Demographers and social scientists in India have paid little attention to female headed households that constituted roughly eight percent in 1981 and rose to a little over ten percent of the total households in 2001. In 1981, among the major states, Kerala had 19.4 percent of female headed households while Himachal Pradesh had 16.3 percent of such households. In 2001 the proportion of female headed households in Kerala increased to 22.6 percent and to 17.9 percent in Himachal Pradesh. What then has been the cause of this substantial rise and what would be the differential in male and female headed households if examined by age.
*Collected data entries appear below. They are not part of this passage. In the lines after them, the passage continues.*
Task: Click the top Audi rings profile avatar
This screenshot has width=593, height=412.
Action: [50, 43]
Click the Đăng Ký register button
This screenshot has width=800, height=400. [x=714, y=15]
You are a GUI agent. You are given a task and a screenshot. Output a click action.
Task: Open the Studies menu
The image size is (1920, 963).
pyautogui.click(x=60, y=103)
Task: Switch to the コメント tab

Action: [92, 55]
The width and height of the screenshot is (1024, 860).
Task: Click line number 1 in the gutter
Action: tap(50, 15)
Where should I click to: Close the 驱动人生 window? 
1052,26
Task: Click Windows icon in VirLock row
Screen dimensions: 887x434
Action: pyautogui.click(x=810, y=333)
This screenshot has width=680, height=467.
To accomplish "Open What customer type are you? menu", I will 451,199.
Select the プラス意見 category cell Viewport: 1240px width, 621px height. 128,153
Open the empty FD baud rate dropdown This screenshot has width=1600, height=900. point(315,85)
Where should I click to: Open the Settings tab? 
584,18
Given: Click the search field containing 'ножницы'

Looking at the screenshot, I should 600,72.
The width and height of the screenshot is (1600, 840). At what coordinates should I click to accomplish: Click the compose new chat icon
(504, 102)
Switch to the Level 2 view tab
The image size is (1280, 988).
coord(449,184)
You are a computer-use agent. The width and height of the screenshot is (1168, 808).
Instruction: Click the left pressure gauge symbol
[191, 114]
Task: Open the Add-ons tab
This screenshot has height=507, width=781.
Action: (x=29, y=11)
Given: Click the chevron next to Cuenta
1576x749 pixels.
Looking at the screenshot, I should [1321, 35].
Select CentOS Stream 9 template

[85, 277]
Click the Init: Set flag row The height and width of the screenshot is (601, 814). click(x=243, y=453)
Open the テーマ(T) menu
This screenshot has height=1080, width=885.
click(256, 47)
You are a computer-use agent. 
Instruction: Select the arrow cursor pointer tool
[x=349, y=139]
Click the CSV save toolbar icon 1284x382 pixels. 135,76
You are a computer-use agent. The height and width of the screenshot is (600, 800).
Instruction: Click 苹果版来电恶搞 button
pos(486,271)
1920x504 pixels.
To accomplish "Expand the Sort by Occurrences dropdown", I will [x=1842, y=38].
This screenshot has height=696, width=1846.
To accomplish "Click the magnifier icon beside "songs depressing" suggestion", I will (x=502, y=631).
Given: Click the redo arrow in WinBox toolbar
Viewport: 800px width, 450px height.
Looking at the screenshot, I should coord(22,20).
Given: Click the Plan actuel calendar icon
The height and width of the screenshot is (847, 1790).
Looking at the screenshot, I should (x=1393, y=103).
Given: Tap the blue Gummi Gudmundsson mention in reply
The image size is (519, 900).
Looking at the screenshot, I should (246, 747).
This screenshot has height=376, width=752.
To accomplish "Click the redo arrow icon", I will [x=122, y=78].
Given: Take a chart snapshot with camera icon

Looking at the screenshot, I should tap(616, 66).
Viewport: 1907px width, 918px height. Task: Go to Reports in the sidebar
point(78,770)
Female Headship – state wise
A study of pan India’s female headed households through the 2001 census throws up three iconic examples of Kerala, Himachal Pradesh, and Uttarakhand that are well above the national average of 10.4 percent. Again, among the smaller states, Goa, Manipur, Meghalaya, Mizoram and Nagaland, feature higher on the female headship count. In contrast, this proportion was substantially low in Bihar, Gujarat, Haryana, Jammu and Kashmir, Jharkhand, Madhya Pradesh, Rajasthan and Uttar Pradesh.
A suitable reason for Kerala’s higher proportion is the significant emigration of its male population to gulf countries and the practice of matrilineal kinship system, especially among the Nairs. Similarly, Himachal and Uttarakhand, the two hill states, send a large number of its males to the plains to eke out a living, leaving their women, children and older people behind. In such situations women acquire the status of household heads. The north eastern states however have established matrilineal societies where females are normally the household heads.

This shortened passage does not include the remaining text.